(Element and text position data)
──────────────────────────────
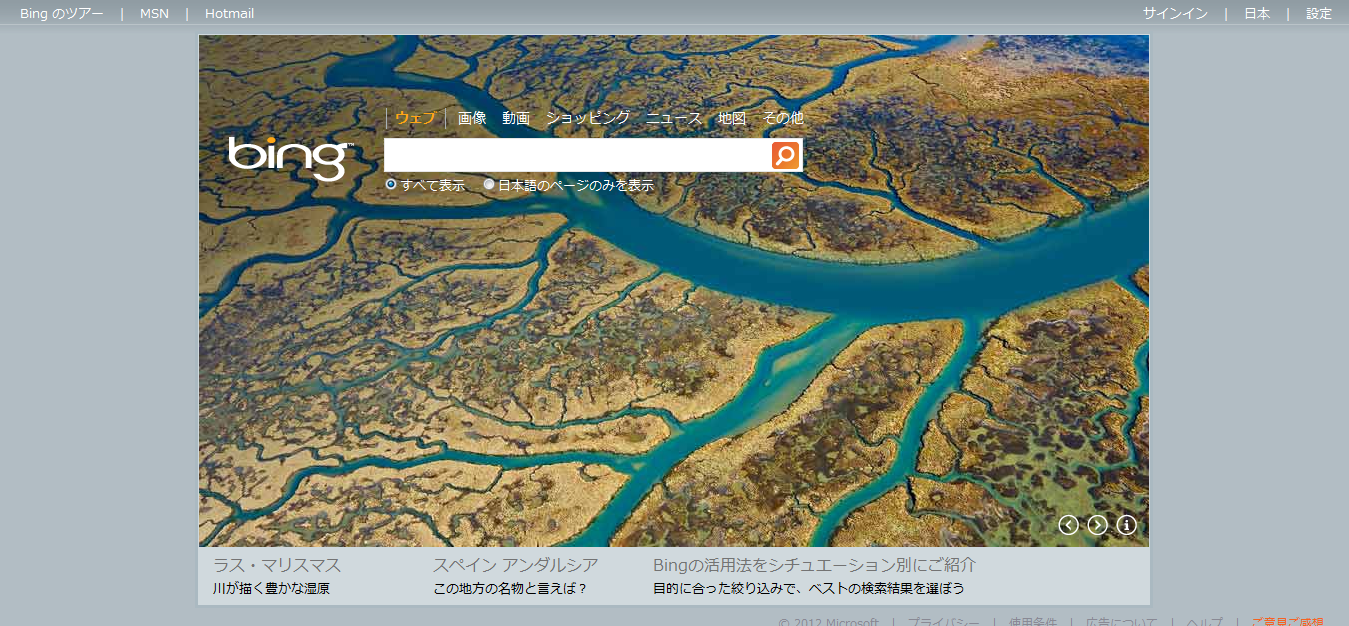
Task: Open the 設定 link
Action: [1319, 13]
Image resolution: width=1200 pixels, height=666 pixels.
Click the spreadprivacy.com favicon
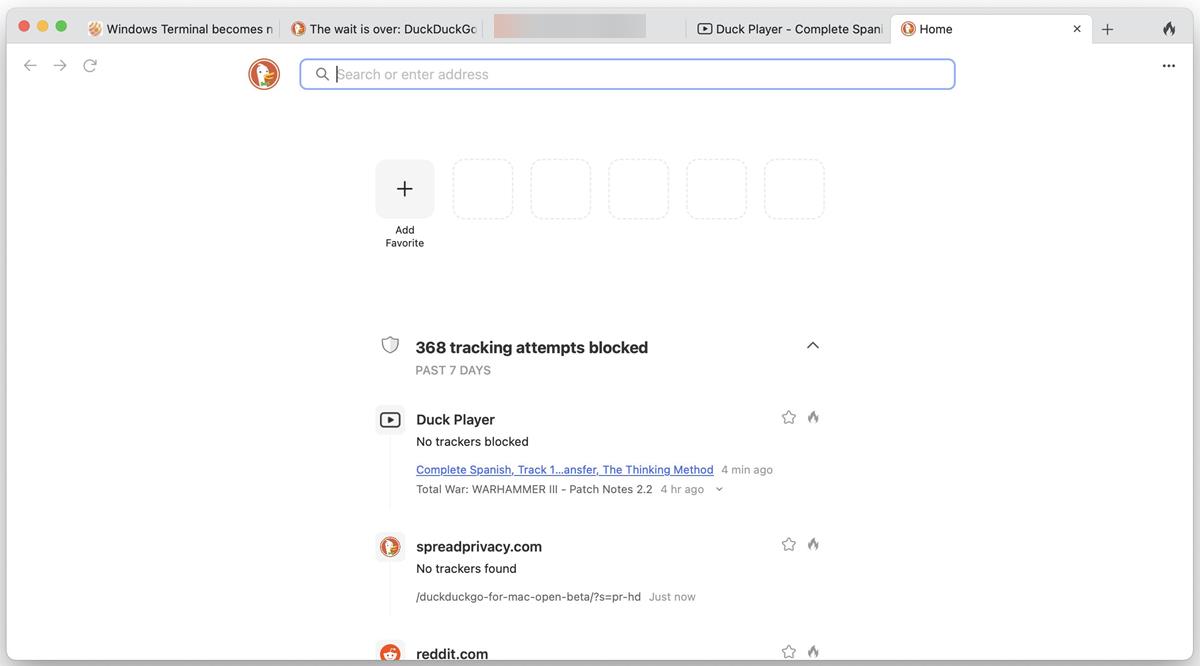tap(390, 546)
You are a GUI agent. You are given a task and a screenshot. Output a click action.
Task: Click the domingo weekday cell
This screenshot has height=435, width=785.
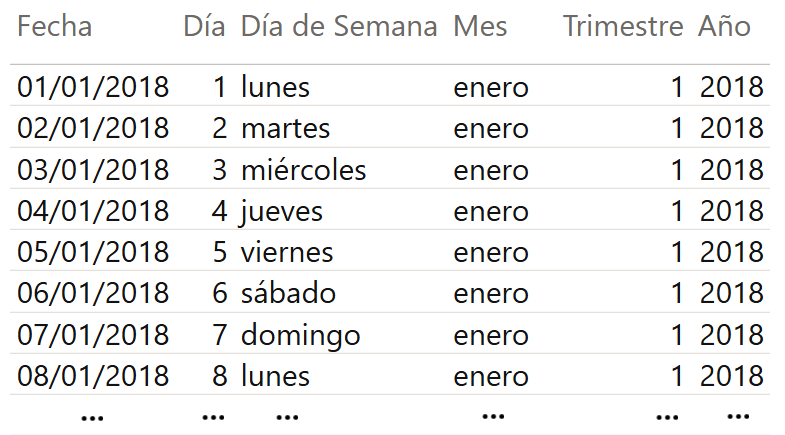click(300, 335)
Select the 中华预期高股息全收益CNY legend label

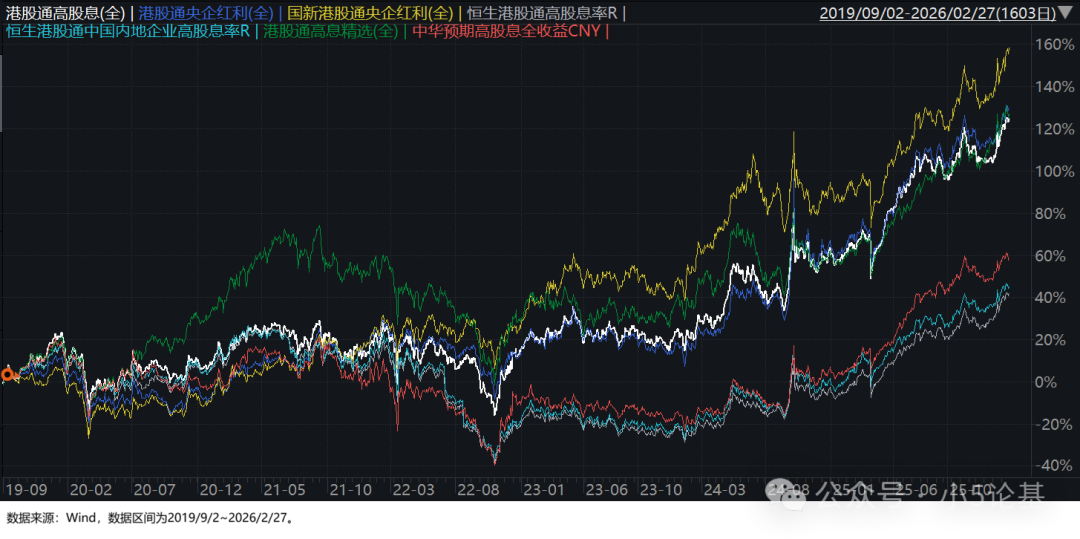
──────────────────────────────
◆ **TASK TO COMPLETE**:
Copy out all of the items above, keeping every line as it is. Leave the pictures out.

◆ **EXPECTED OUTPUT**:
Task: Open the 設定 link
Action: [1319, 13]
Image resolution: width=1200 pixels, height=666 pixels.
Click the spreadprivacy.com favicon
tap(390, 546)
You are a GUI agent. You are given a task and a screenshot. Output a click action.
Task: Click the domingo weekday cell
This screenshot has height=435, width=785.
click(300, 335)
Select the 中华预期高股息全收益CNY legend label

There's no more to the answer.